Ryzyko nie popłaciło
To co działo się w meczu FREIGHTLINER i Marketing Mind jest wręcz niebywałe. Obie ekipy w drugiej połowie zafundowały prawdziwe święto piłki nożnej, a emocjami towarzyszącymi temu starciu można by obdzielić wszystkie pozostałe spotkania tego wieczora.
O pierwszej połowie nie rozmawiamy. Jedni i drudzy zgodnie stwierdzili, że chodziło o „zbadanie rywala”, co na pewno przez 20 minut się udało. Druga część rywalizacji to natomiast zupełnie inna bajka. W 26. minucie rozpoczął się w końcu mecz, a skończyło klepanie po plecach. Wtedy to Szymon Mogielnicki przymierzył z dystansu i „ten drobny blondyn”, jak mówili rywale przed spotkaniem, (już tradycyjnie) trafił wprost do siatki. Gdy w 33. minucie Adam Krajewski (grający z lekką kontuzją, co tym bardziej pokazuje jego zaangażowanie) trafił na 2:0, faworyci tego meczu byli niemal pewni trzech punktów.
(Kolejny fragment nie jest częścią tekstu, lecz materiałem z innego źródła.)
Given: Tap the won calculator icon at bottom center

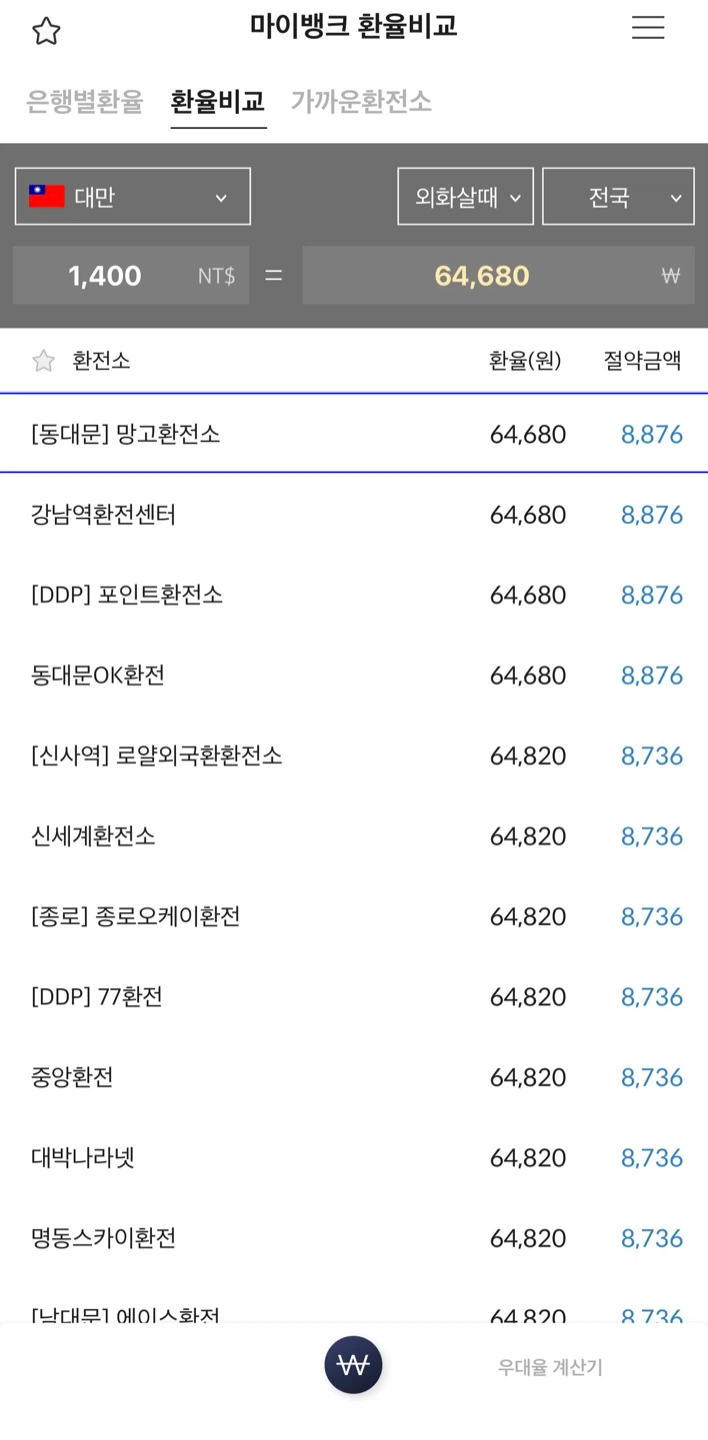Looking at the screenshot, I should click(353, 1364).
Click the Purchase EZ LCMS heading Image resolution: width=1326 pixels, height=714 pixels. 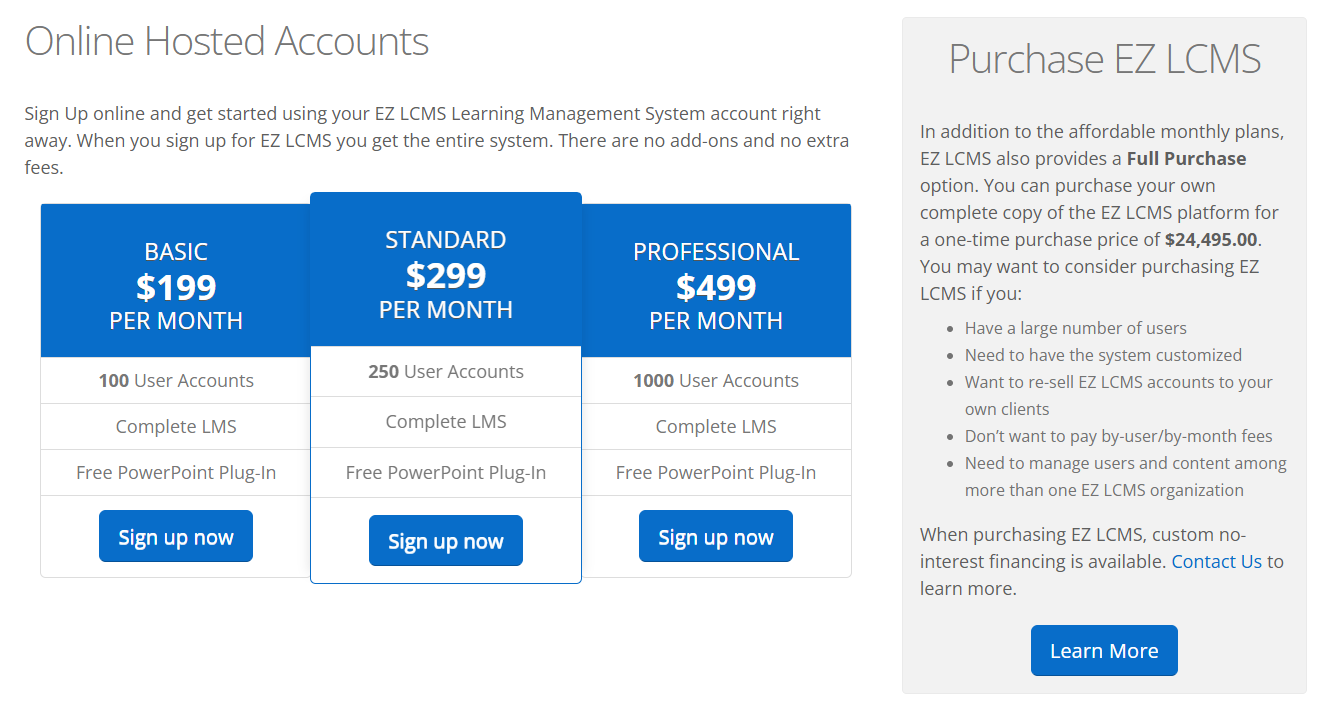1104,59
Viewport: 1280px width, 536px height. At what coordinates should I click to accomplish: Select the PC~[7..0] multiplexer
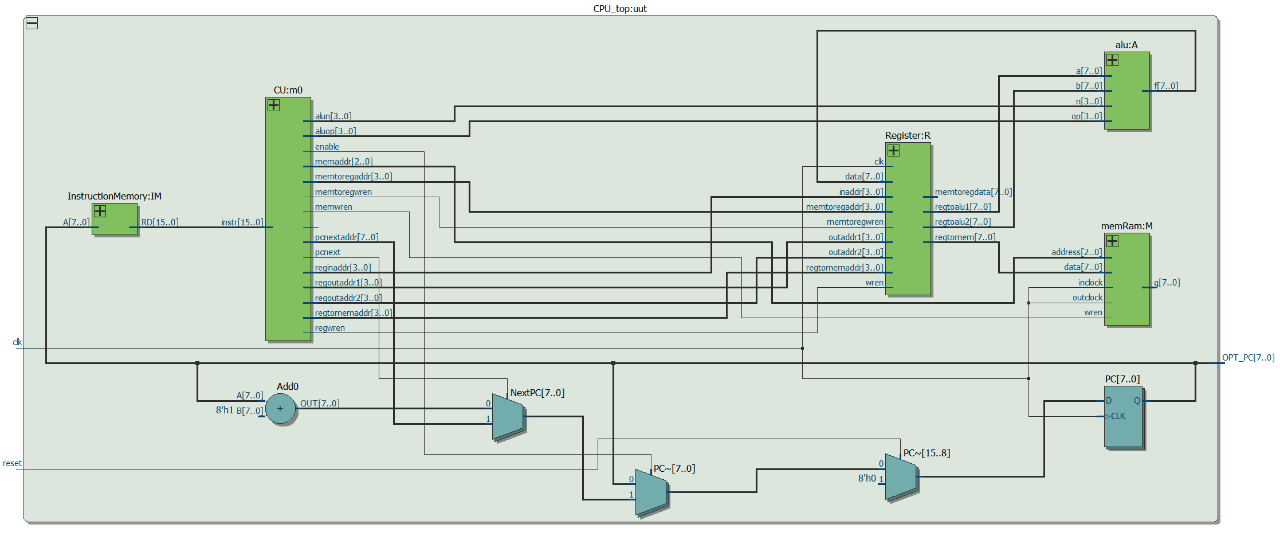[x=650, y=492]
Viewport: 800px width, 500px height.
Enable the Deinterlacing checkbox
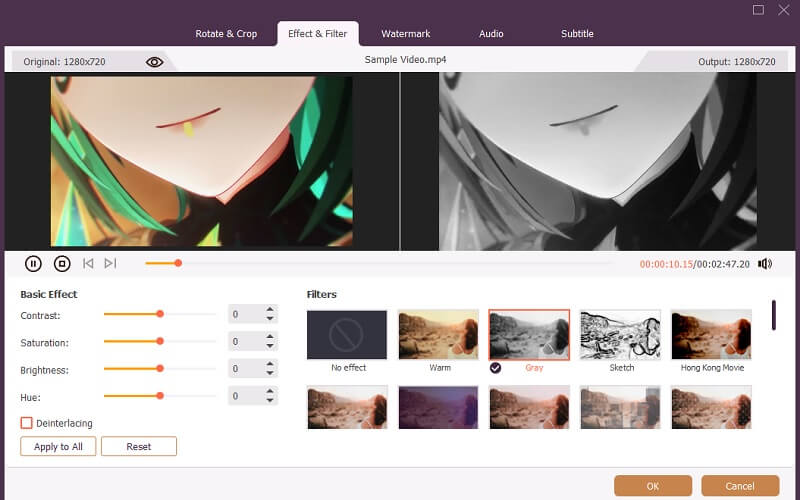coord(27,423)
I wtedy właśnie Marketingowcy przestali grać zupełnie. Zieloni przejęli kontrolę na boisku i Bartosz Pawlak w dwie minuty trafił dwa razy (raz między nogami bramkarza, raz z rzutu karnego) i znów mieliśmy ogromne emocje, gdyż na 10 sekund przed końcem Biało-niebiescy mieli rzut karny. Robert Gieroń zaryzykował i poszedł w przeciwne pole karne, zostawiając pustą bramkę, a Dariusz Wydmuch przejął piłkę w polu karnym i uderzył po ziemi! Piłka na sekundę przed końcem leniwie wtoczyła się za linię i FREIGHTLINER po niesamowitych pięciu minutach wygrywa mecz!
Plusy spotkania:
- Rafał Śladowski. Kapitan, który potrafi dobrą grą natchnąć drużynę
- Wola walki. Zielone koszule nie poddały się do samego końca i dzięki temu zdobyły trzy punkty
- Adam Krajewski. Typowy walczak. Mimo tego, że w pewnym momencie już bardzo utykał, był w stanie i tak wykończyć akcję
- Dariusz Wydmuch. Grał najkrócej a został bohaterem!
Minusy:
- Marketingowcy w końcówce. Postawili wszystko na jedną kartę, próbowali zgarnąć trzy punkty i zostali brutalnie skarceni
Zawodnik meczu: Bartosz Pawlak [FREIGHTLINER]
Jeden z niewielu zawodników, który pod balonem cały czas doskonale wykonuje rzuty karne. Dodatkowo w końcówce wziął ciężar gry na swoje barki i poprowadził drużynę do niesamowitego powrotu.